Records from a pointing dataset:
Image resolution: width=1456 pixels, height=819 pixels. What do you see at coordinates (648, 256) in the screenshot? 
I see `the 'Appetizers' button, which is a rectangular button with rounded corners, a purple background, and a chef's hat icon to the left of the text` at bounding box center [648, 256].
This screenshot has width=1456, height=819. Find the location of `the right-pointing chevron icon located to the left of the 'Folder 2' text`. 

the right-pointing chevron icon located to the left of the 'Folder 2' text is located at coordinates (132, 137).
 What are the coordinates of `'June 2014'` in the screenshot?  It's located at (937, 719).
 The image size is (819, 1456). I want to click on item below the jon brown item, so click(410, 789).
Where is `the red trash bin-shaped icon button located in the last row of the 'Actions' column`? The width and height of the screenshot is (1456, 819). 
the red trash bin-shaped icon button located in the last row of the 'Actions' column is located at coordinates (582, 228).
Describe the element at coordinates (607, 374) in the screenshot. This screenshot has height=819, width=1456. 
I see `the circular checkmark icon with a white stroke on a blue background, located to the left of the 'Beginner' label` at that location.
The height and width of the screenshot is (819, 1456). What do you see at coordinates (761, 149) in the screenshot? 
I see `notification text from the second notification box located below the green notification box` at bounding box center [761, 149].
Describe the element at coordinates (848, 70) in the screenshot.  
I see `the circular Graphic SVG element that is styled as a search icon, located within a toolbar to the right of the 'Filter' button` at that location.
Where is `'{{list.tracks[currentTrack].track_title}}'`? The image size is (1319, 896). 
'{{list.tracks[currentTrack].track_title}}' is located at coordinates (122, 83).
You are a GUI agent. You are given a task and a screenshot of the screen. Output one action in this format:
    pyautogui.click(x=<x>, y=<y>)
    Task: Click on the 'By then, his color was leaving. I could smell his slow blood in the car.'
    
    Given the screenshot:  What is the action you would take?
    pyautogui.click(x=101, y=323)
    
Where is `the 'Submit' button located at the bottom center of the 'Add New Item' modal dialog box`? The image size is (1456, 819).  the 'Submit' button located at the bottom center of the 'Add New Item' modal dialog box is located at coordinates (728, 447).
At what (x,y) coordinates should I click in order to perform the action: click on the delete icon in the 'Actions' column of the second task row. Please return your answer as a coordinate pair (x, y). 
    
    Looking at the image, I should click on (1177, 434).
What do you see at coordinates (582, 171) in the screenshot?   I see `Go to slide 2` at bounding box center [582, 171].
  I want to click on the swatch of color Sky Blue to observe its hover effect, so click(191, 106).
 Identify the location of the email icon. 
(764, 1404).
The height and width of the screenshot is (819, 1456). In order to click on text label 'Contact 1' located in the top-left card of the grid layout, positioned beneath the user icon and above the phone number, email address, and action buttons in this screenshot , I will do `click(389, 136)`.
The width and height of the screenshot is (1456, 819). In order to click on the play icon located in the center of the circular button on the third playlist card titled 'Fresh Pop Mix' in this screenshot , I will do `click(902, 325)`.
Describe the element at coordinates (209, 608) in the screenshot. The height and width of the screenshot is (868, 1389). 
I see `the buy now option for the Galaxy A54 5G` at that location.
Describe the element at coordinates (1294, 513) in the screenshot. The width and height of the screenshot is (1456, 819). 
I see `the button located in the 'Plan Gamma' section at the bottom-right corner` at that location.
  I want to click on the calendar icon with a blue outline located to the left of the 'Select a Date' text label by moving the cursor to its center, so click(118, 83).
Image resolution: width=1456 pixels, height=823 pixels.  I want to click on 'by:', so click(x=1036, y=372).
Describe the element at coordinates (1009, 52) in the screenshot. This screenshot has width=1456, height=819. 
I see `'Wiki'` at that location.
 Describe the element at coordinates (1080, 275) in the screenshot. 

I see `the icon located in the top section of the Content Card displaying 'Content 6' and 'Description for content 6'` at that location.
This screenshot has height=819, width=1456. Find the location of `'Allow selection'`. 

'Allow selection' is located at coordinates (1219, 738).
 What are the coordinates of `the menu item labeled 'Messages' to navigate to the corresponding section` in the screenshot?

**Given problem:** Copy the whole listing above word for word, from its first line through its last.

**Response below:**
Image resolution: width=1456 pixels, height=819 pixels. What do you see at coordinates (648, 256) in the screenshot? 
I see `the 'Appetizers' button, which is a rectangular button with rounded corners, a purple background, and a chef's hat icon to the left of the text` at bounding box center [648, 256].
This screenshot has width=1456, height=819. Find the location of `the right-pointing chevron icon located to the left of the 'Folder 2' text`. 

the right-pointing chevron icon located to the left of the 'Folder 2' text is located at coordinates (132, 137).
 What are the coordinates of `'June 2014'` in the screenshot?  It's located at (937, 719).
 The image size is (819, 1456). I want to click on item below the jon brown item, so click(410, 789).
Where is `the red trash bin-shaped icon button located in the last row of the 'Actions' column`? The width and height of the screenshot is (1456, 819). 
the red trash bin-shaped icon button located in the last row of the 'Actions' column is located at coordinates (582, 228).
Describe the element at coordinates (607, 374) in the screenshot. This screenshot has height=819, width=1456. 
I see `the circular checkmark icon with a white stroke on a blue background, located to the left of the 'Beginner' label` at that location.
The height and width of the screenshot is (819, 1456). What do you see at coordinates (761, 149) in the screenshot? 
I see `notification text from the second notification box located below the green notification box` at bounding box center [761, 149].
Describe the element at coordinates (848, 70) in the screenshot.  
I see `the circular Graphic SVG element that is styled as a search icon, located within a toolbar to the right of the 'Filter' button` at that location.
Where is `'{{list.tracks[currentTrack].track_title}}'`? The image size is (1319, 896). 
'{{list.tracks[currentTrack].track_title}}' is located at coordinates (122, 83).
You are a GUI agent. You are given a task and a screenshot of the screen. Output one action in this format:
    pyautogui.click(x=<x>, y=<y>)
    Task: Click on the 'By then, his color was leaving. I could smell his slow blood in the car.'
    
    Given the screenshot:  What is the action you would take?
    pyautogui.click(x=101, y=323)
    
Where is `the 'Submit' button located at the bottom center of the 'Add New Item' modal dialog box`? The image size is (1456, 819).  the 'Submit' button located at the bottom center of the 'Add New Item' modal dialog box is located at coordinates (728, 447).
At what (x,y) coordinates should I click in order to perform the action: click on the delete icon in the 'Actions' column of the second task row. Please return your answer as a coordinate pair (x, y). 
    
    Looking at the image, I should click on (1177, 434).
What do you see at coordinates (582, 171) in the screenshot?   I see `Go to slide 2` at bounding box center [582, 171].
  I want to click on the swatch of color Sky Blue to observe its hover effect, so click(191, 106).
 Identify the location of the email icon. 
(764, 1404).
The height and width of the screenshot is (819, 1456). In order to click on text label 'Contact 1' located in the top-left card of the grid layout, positioned beneath the user icon and above the phone number, email address, and action buttons in this screenshot , I will do `click(389, 136)`.
The width and height of the screenshot is (1456, 819). In order to click on the play icon located in the center of the circular button on the third playlist card titled 'Fresh Pop Mix' in this screenshot , I will do `click(902, 325)`.
Describe the element at coordinates (209, 608) in the screenshot. The height and width of the screenshot is (868, 1389). 
I see `the buy now option for the Galaxy A54 5G` at that location.
Describe the element at coordinates (1294, 513) in the screenshot. The width and height of the screenshot is (1456, 819). 
I see `the button located in the 'Plan Gamma' section at the bottom-right corner` at that location.
  I want to click on the calendar icon with a blue outline located to the left of the 'Select a Date' text label by moving the cursor to its center, so click(118, 83).
Image resolution: width=1456 pixels, height=823 pixels.  I want to click on 'by:', so click(x=1036, y=372).
Describe the element at coordinates (1009, 52) in the screenshot. This screenshot has width=1456, height=819. 
I see `'Wiki'` at that location.
 Describe the element at coordinates (1080, 275) in the screenshot. 

I see `the icon located in the top section of the Content Card displaying 'Content 6' and 'Description for content 6'` at that location.
This screenshot has height=819, width=1456. Find the location of `'Allow selection'`. 

'Allow selection' is located at coordinates (1219, 738).
 What are the coordinates of `the menu item labeled 'Messages' to navigate to the corresponding section` in the screenshot?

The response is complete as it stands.